Ich weisz nicht was soll es bedeuten,
Dasz ich so traurig bin.


Mais je me tais sur ce mot, car je sais trop pourquoi je suis triste. Jusqu’à Mainz, où le train s’arrête à midi, je me perds dans les souvenirs de chez moi. Voilà ce que m’a fait la Lorelei.

Mainz, que nous appelons Mayence. Grande ville. Une honte affreuse nous serre le cœur. Nous allons probablement défiler à travers des rues pleines de passants, car c’est aujourd’hui dimanche, et midi est l’heure de la foule. Nous ne pouvions pas arriver à Mayence en un moment plus mal choisi pour nous. Il va falloir se raidir sous les regards de ces Allemands qui sont nos maîtres à nous, vaincus et prisonniers. Et où irons-nous ? La promenade à travers la cité sera-t-elle longue ? Les soldats et les officiers boches, qui deviennent de plus en plus arrogants à mesure que nous nous éloignons de la zone des armées, auront des sourires satisfaits et narquois.
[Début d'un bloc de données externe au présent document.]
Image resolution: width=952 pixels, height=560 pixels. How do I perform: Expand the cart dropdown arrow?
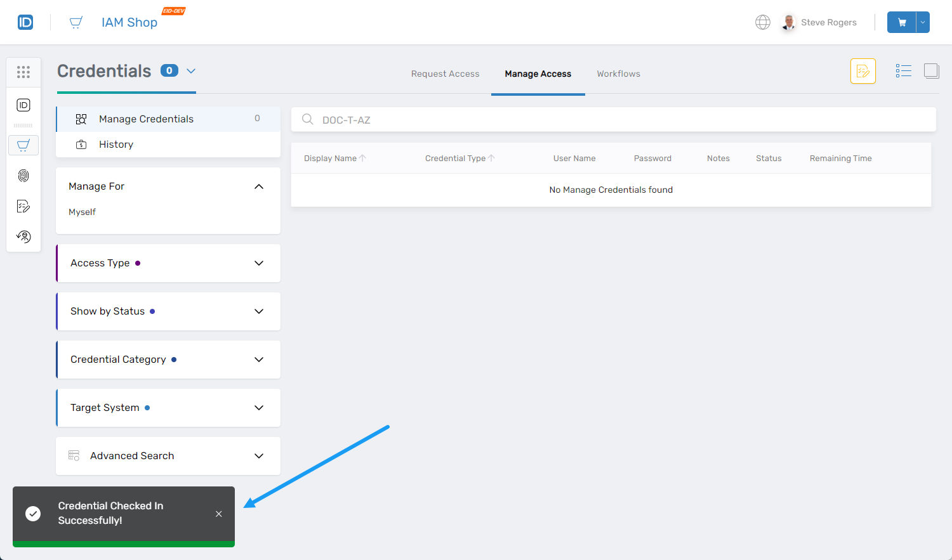point(923,22)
Oh ! la honte ! la honte, inconnue jusqu’à cette heure, nous allons la connaître.

Les quais de la gare sont aussi déserts que ceux de Coblence. On ne voyage donc pas pendant la guerre, en Allemagne ? Ou les cités vastes sont-elles vides maintenant ? Y aura-t-il plus d’animation dans les rues, à notre passage ?

Nous nous préparons à descendre. Mais nous ne descendons pas.

— Pas encore, nous dit-on ; plus loin.